= PROMPT =
Please list each line of the data below that contains the string "perform". Letter case counts.

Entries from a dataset
## BEGIN
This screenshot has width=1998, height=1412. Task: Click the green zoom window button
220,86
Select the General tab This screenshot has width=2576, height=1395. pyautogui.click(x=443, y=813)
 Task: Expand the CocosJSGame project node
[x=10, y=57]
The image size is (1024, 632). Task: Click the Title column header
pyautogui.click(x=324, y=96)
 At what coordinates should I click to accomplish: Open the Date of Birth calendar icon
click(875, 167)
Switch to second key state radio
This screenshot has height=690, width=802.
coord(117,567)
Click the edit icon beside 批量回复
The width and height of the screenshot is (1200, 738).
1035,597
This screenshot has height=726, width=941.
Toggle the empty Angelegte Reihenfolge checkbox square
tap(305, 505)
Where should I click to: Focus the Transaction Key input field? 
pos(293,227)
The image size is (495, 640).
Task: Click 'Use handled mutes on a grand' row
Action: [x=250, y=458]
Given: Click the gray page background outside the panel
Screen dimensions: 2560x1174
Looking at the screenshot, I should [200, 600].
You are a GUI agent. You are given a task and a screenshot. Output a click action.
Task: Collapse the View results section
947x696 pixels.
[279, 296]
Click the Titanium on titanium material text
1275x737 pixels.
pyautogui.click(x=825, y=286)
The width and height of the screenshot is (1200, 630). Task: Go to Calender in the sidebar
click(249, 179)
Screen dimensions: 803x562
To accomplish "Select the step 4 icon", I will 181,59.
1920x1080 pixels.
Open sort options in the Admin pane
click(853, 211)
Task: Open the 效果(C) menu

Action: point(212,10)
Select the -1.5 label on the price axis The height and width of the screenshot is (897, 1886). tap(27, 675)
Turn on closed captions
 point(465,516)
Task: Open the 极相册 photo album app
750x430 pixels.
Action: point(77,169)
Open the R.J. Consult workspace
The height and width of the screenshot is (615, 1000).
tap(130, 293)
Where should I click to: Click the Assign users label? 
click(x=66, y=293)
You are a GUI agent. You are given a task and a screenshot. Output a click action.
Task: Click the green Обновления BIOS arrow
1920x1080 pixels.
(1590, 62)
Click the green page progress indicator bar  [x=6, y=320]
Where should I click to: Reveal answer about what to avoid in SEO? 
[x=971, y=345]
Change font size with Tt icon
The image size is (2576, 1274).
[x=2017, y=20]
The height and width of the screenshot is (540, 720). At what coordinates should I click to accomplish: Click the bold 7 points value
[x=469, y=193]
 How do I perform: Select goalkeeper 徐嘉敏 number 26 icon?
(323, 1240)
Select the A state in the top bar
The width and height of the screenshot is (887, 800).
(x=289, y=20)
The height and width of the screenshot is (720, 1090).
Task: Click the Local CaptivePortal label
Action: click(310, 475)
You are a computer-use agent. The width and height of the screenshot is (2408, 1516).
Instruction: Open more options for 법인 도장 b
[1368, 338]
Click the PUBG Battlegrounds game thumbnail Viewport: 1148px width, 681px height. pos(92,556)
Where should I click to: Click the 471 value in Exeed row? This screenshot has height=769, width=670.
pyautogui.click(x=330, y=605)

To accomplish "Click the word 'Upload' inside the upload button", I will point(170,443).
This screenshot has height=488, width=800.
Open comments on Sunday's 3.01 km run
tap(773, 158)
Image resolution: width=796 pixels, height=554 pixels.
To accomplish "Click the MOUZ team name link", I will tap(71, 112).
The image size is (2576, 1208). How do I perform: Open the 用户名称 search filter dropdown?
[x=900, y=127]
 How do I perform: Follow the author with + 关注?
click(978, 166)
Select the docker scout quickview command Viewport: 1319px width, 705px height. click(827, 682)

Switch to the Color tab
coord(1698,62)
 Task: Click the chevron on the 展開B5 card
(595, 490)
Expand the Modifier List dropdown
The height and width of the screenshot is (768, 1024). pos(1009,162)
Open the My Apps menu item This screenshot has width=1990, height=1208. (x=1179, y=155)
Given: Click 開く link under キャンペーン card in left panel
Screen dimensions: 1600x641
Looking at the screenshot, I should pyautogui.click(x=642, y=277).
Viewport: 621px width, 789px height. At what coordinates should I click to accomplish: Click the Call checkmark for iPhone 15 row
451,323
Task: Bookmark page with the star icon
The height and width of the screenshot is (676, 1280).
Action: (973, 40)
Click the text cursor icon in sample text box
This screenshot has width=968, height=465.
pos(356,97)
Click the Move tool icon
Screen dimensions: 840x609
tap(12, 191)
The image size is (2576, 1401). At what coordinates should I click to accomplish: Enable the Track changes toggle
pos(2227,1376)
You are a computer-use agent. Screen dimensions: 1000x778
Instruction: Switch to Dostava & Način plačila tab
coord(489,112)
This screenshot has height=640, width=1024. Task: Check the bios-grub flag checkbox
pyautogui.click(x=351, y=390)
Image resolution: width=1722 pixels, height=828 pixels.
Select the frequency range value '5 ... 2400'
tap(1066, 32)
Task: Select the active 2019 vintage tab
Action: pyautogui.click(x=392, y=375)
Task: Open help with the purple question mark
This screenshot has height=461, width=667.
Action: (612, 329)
## END
= WRITTEN RESPONSE =
 How do I perform: Select goalkeeper 徐嘉敏 number 26 icon?
The image size is (2576, 1208). How do I perform: Open the 用户名称 search filter dropdown?
 How do I perform: Follow the author with + 关注?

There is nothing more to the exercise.